── Excerpted text ──

2018 Fall Symposium Speakers

Sixty years ago, John and Thelma Aaron and others filed suit in federal court in Arkansas for the purpose of integrating Arkansas schools. The resulting U.S. Supreme Court case, Cooper v. Aaron, established the supremacy of the federal constitution but it also established the notion of the supremacy of the Supreme Court in interpreting the Constitution. The issues raised by Cooper are still the subject of vibrant debate. Increasingly, state and local officials seek to avoid enforcing or following federal mandates ranging from the same-sex marriage decision in Obergefell v. Hodges to the Affordable Care Act’s individual mandate in NFIB v. Sebelius. This symposium will discuss the history and impact of Cooper v. Aaron, the local significance of the case, and its continuing vitality in an age of political and legal polarization.

The Symposium is scheduled for Friday, Sept. 28, from 8:30 a.m. to 4:00 p.m. in the Friday Courtroom at the UA Little Rock William H. Bowen School of Law, 1201 McMath Ave., Little Rock, Arkansas. Three and one half hours of CLE are available for the morning session. Registration is free. Sign up now. 

Following the symposium, there is a reception at the Butler Center (401 President Clinton Ave.) from 4:30 to 6:00 p.m. to chat with the symposium speakers. Light refreshments and drinks will be served. All are welcome.

Symposium Speakers

Judge Wiley Branton, Jr.

Judge Branton received his undergraduate degree from Morehouse College and earned a law degree from Georgetown University. Before becoming a circuit judge, Branton was an attorney in Washington, D.C. He started a practice in 1978 after graduating from Georgetown University, and later joined lawyer John Walker’s firm in 1989. He also was a professor of law at Howard University and a general counsel for the city’s Department of Employment Services. He became a juvenile judge on July 2, 1993. Judge Branton’s legal career follows in the footsteps of his father, Wiley Branton, Sr., the principal lawyer representing the Little Rock high school students and their families in Cooper v. Aaron.


LaVerne Bell-Tolliver

Dr. Bell-Tolliver has been a clinical social worker for over 35 years. She holds a master’s degree in social work from the school of social work at University of Arkansas at Little Rock, and in Biblical counseling from Dallas Theological Seminary, in Dallas Texas. Her Ph.D. is in family therapy from Texas Woman’s University, in Denton. She is currently a Licensed Certified Social Worker in the State of Arkansas and a Registered Play Therapist Supervisor. In addition, she is a clinical member of the American Association for Marriage and Family Therapy. Throughout the years, Dr. Bell-Tolliver has worked in the fields of mental health, child protective services, and in private practice primarily in the Dallas, Texas area. Upon graduation with her Ph.D. in Family Therapy in 2004, Dr. Bell-Tolliver moved from Dallas to the Counseling Services of Eastern Arkansas, She served there as a school based therapist in the rural area of Elaine, Arkansas before accepting a position of Assistant Professor in the UALR School of Social Work in 2006. She retired as an Associate Professor in May 2018. Dr. Bell-Tolliver self-published My Very Own Parents’ Training Manual, and My Very Own Parent’s Training Manual Trainer’s Guide. In addition, she was a contributing author to the Thomas Nelson’s Woman’s Study Bible. She is the editor of The First Twenty-Five: An Oral History of the Desegregation of Little Rock’s Public Junior High Schools (Univ. of Arkansas Press, 2018).

───
── Exercise data ──

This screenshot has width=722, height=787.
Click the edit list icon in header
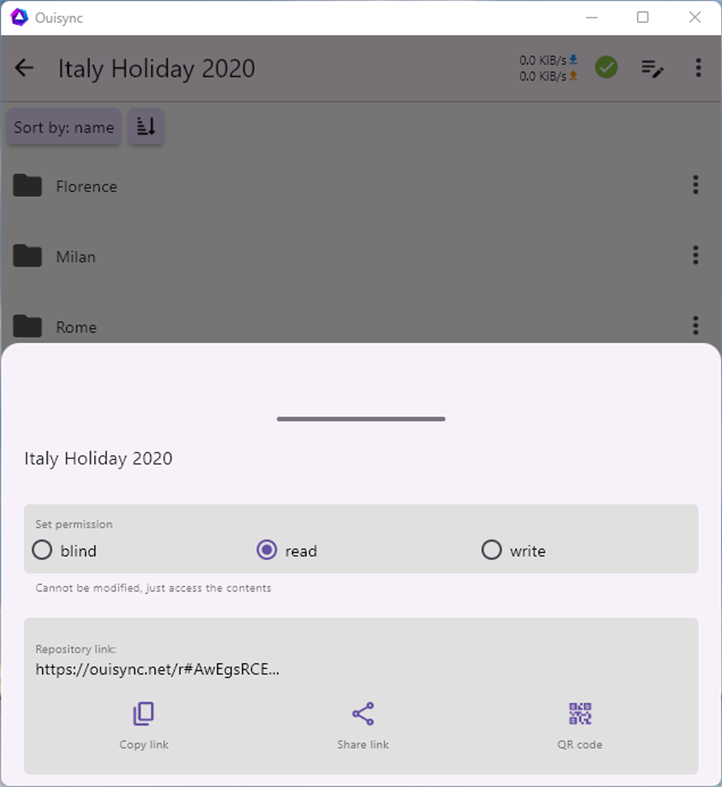[x=652, y=68]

───

Problems to work on:
**a)** From the symposium announcement, extract everything from "Judge Branton received" down to "Cooper v. Aaron.", copying it word for word.
**b)** Decide whether each statement below agrees with the symposium announcement. Answer yes or no for each, and quote the words from the announcement that settle it: (i) Attendees must pay a fee to register for the symposium. (ii) Judge Branton became a juvenile judge on July 2, 1993. (iii) Dr. Bell-Tolliver retired as an Associate Professor in May 2018.

Exercise responses:
**a)**
Judge Branton received his undergraduate degree from Morehouse College and earned a law degree from Georgetown University. Before becoming a circuit judge, Branton was an attorney in Washington, D.C. He started a practice in 1978 after graduating from Georgetown University, and later joined lawyer John Walker’s firm in 1989. He also was a professor of law at Howard University and a general counsel for the city’s Department of Employment Services. He became a juvenile judge on July 2, 1993. Judge Branton’s legal career follows in the footsteps of his father, Wiley Branton, Sr., the principal lawyer representing the Little Rock high school students and their families in Cooper v. Aaron.

**b)**
(i) No: "Registration is free."
(ii) Yes: "He became a juvenile judge on July 2, 1993."
(iii) Yes: "She retired as an Associate Professor in May 2018."